## TASKS TO CARRY OUT:
A. From the article on Shetland's coronavirus restrictions, quote the passage from "First minister Nicola" up to and including "a main meal.".
B. According to the article on Shetland's coronavirus restrictions, until what time may restaurants, cafes, pubs and bars open indoors in level two?

## TEXT SHOWN:
--- --- ---

Coronavirus / Isles could move to level two at the end of April

Primary four to seven pupils could return to school in mid-March

SHETLAND could move down to level two of Scotland’s coronavirus restrictions at the end of April, the first minister has confirmed.

At that same point the hope is that mainland Scotland, which is currently in level four, will move to level three.

First minister Nicola Sturgeon was asked by Orkney MSP Liam McArthur where the Northern Isles would be at the end of April.

“We would also certainly be hopeful that those parts of the country in level three would also be able to come down a level,” she said.

In level two you cannot meet people indoors for socialising. Restaurants, cafes, pubs and bars can open indoors until 8pm but alcoholic drinks can only be served with the purchase of a main meal.

The full list of what is allowed in level two can be found here.


The first minister was speaking in the Scottish Parliament as she outlined plans to ease restrictions gradually over the coming weeks and months.

--- --- ---

## GIVEN INFORMATION:
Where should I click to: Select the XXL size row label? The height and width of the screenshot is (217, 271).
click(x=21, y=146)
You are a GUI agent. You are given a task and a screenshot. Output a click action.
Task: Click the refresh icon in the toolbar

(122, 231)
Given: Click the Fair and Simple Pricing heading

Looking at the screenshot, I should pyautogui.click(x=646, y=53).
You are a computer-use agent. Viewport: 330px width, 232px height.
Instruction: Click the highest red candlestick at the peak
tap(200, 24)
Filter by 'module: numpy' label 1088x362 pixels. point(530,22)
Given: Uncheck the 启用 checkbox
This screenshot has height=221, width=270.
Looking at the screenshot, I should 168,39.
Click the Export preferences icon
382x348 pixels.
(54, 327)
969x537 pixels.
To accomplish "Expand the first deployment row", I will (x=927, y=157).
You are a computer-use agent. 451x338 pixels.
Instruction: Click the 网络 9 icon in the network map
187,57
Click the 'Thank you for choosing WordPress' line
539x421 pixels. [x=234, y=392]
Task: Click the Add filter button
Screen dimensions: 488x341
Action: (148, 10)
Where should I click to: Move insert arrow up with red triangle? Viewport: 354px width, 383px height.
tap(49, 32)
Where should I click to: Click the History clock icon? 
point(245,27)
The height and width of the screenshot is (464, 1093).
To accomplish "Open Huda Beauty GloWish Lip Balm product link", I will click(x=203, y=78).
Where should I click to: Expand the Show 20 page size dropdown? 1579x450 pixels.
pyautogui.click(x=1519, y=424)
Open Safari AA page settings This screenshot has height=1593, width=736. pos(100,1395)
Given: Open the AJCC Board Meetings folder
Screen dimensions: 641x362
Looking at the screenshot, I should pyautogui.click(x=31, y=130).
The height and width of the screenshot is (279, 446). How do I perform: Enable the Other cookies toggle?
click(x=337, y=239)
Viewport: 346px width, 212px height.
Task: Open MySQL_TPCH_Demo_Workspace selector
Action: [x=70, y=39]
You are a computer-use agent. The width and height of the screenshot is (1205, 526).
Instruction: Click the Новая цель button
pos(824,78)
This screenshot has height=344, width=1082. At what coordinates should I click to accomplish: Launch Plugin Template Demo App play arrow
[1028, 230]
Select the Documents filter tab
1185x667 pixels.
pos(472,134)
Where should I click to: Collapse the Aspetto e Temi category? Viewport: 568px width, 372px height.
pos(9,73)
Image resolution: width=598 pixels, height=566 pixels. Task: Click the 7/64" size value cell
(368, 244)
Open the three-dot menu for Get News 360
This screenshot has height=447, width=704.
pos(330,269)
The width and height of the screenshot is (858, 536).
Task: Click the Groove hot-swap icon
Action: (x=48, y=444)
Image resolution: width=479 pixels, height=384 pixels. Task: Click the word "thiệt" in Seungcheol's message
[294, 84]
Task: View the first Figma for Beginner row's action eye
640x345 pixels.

--- --- ---

## RESPONSES FOR EACH TASK:
A.
First minister Nicola Sturgeon was asked by Orkney MSP Liam McArthur where the Northern Isles would be at the end of April.

“We would also certainly be hopeful that those parts of the country in level three would also be able to come down a level,” she said.

In level two you cannot meet people indoors for socialising. Restaurants, cafes, pubs and bars can open indoors until 8pm but alcoholic drinks can only be served with the purchase of a main meal.

B. Until 8pm.